Sterling Ta’Bon (’20 MSPH) shares how his experience in the public health program equipped him with the necessary knowledge and tools.
Campbell University made an impact on me and prepared me to serve others. After graduating with a Bachelor of Science in Kinesiology/Exercise Science from Campbell University in 2018, I had the opportunity to extend my training at Campbell in the Master of Science in Public Health (MSPH) and become a two hump camel. While at Campbell Public Health, I also served as the Graduate Assistant for Adult & Online Education at Wiggins Memorial Library, as an Interprofessional Student-Facilitator for the College of Pharmacy & Health Sciences (CPHS) and as the resident DJ and Host of multiple CPHS events.
The MSPH curriculum and framework have become a catalyst for the thought processes and actions that I utilize as a public health official. At Campbell Public Health, we had numerous discussions about social determinants of health, interventions for migrant farmworkers who lack access to proper protection from chemicals in the fields of NC agriculture, and asset mapping to help facilitate community resources available in the rural city of Dunn, NC. These topics gripped me daily. I was enlightened by professors such as Dr. Tillman, who provided me educational terminology on systemic racism and its effects on the health of minority communities. These interactive discussions with my colleagues fanned the flame that was already burning inside of me to be a model healthcare professional in my community. My experiences in the Campbell public health program equipped me with the necessary knowledge and tools to navigate a world that, since COVID-19, now knows the importance of public health to our society.
Attending school in the rural South, I was aware of the potential barriers, biases and perceptions that have evolved in the rural areas of the south. As I traveled north from my home in Sumter, SC, about 40 minutes outside of Campbell University I was greeted by the waving of the Confederate Battle Flag, a reminder of our country’s Civil War. This symbol, which still waves today and represents an ideology and belief that one group is superior to another became a motivation for me to make an impact. While Campbell University provided a euphoria of safety and education, I feel that my skin color strikes fear into those who I love and want to love, even with the education and training of my two degrees.
I immersed myself in the articles and readings presented by my public health courses. I learned and studied the depths of racism as one of the leading causes of social and health disparities affecting minority and under-resourced communities. These disparities in health status and health outcomes among minorities have been well-documented in publications including the 2003 Institute of Medicine Report and the Sullivan Report – Missing Persons. The notion of “unequal treatment” facing minorities in the health care delivery system is supported by compelling data. Those courses provided me with the terminology, as well as qualitative and quantitative data on the lived experiences, to better understand what I face as a higher melanin American citizen.
“The MSPH curriculum and framework have become a catalyst for the thought processes and actions that I utilize as a public health official.”

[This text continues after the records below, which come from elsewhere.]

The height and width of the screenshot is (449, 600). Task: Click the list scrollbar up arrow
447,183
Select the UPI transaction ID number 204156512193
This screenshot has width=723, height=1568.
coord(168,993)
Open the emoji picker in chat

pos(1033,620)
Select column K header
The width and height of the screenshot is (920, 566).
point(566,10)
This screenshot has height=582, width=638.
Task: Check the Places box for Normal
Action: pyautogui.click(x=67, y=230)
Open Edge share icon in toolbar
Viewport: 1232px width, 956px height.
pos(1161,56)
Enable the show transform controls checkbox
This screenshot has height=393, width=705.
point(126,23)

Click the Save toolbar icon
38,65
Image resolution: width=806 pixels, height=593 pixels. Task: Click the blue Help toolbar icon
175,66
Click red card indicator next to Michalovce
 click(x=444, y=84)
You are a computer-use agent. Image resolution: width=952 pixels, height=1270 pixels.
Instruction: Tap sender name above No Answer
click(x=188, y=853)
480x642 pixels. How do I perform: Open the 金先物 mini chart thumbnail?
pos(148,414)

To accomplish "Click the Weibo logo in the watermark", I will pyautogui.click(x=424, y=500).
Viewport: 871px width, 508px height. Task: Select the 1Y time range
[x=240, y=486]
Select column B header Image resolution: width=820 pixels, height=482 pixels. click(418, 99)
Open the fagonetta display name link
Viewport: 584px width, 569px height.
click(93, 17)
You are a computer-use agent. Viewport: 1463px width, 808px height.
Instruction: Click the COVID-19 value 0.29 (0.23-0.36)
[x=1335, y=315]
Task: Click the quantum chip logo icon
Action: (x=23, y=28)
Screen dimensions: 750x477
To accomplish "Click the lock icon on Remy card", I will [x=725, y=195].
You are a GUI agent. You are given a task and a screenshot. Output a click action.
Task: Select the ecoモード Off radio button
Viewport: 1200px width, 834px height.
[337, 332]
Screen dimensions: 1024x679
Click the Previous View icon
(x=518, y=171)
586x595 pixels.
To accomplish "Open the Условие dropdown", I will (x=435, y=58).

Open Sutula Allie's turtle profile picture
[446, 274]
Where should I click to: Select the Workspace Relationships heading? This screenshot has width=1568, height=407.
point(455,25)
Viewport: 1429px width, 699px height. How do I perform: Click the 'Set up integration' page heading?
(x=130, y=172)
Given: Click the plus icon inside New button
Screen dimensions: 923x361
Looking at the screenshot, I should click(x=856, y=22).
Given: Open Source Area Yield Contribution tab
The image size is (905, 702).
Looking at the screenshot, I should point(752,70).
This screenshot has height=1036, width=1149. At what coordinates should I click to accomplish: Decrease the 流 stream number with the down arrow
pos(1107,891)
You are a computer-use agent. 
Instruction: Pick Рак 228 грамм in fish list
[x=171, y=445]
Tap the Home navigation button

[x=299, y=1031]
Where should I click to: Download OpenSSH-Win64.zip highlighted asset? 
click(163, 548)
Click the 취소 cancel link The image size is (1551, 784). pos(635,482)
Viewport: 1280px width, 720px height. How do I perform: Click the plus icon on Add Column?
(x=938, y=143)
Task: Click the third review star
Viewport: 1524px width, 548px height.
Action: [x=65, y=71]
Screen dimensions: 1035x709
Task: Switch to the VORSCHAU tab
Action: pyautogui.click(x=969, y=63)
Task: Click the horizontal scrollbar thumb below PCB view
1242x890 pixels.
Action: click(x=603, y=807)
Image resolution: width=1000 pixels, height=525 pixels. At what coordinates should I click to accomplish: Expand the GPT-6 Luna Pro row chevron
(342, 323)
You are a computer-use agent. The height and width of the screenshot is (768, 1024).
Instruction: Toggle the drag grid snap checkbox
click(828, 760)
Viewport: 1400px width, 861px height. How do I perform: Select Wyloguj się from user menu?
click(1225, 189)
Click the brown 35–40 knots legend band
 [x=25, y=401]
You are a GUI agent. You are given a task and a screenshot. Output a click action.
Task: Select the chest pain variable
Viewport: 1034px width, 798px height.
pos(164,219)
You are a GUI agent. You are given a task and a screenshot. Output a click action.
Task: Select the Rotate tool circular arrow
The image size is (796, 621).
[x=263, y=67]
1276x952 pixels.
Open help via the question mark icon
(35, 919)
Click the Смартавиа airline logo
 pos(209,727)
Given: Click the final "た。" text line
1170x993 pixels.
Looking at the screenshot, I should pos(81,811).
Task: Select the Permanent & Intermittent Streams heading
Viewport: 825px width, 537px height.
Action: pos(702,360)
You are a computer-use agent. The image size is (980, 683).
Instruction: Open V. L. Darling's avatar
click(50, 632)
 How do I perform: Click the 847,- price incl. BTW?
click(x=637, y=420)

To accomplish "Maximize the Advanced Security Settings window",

As a black, male, health professional, I am tasked with mending the relationships of previous decades of distrust between patient and provider. For centuries, the black community has often found itself to be disposable subjects for science and medicine, from the cruel treatment of women as test subjects, to the Tuskegee Experiments, to the emerging environmental threat to communities who have been bathed in factory chemicals and toxins that are spread on nearby farms. The historical misperceptions of health care providers have caused black communities to succumb to higher rates of health disparities including heart disease, cancer, and unintentional accidents. The representation of black health care providers has a major role in providing a better quality of life for our entire community, both economically and socially.
These disparities will continue to grow unless we can influence medical education with black and other minority faculty in the classroom, serving on admissions committees and mentoring children across education. Health services research demonstrates evidence that minority health care providers are more likely to serve minority and medically underserved communities. Even, the Institute of Medicine has recommended increasing the number of minority health professionals as a tactic to help reduce health disparities. It is essential that our communities are served by a more diverse team of health care professionals.
It is my mission and role as a health official to be a valuable resource and reliable entity to the community. As the co-founder and director of the grassroots nonprofit, DiamondStackz Organization, I am able to utilize my passion for providing youth mentors and opportunities to advance their skills. Our nonprofit utilizes sports and community engagement to enhance leadership skills. Additionally, I was recently appointed as the Community Activity Coordinator for the Sumter Leaders of Faith Task Force. Our organization’s purpose is to mend and reconcile race relations within the Sumter Community. I plan to lead by example and help all in my community.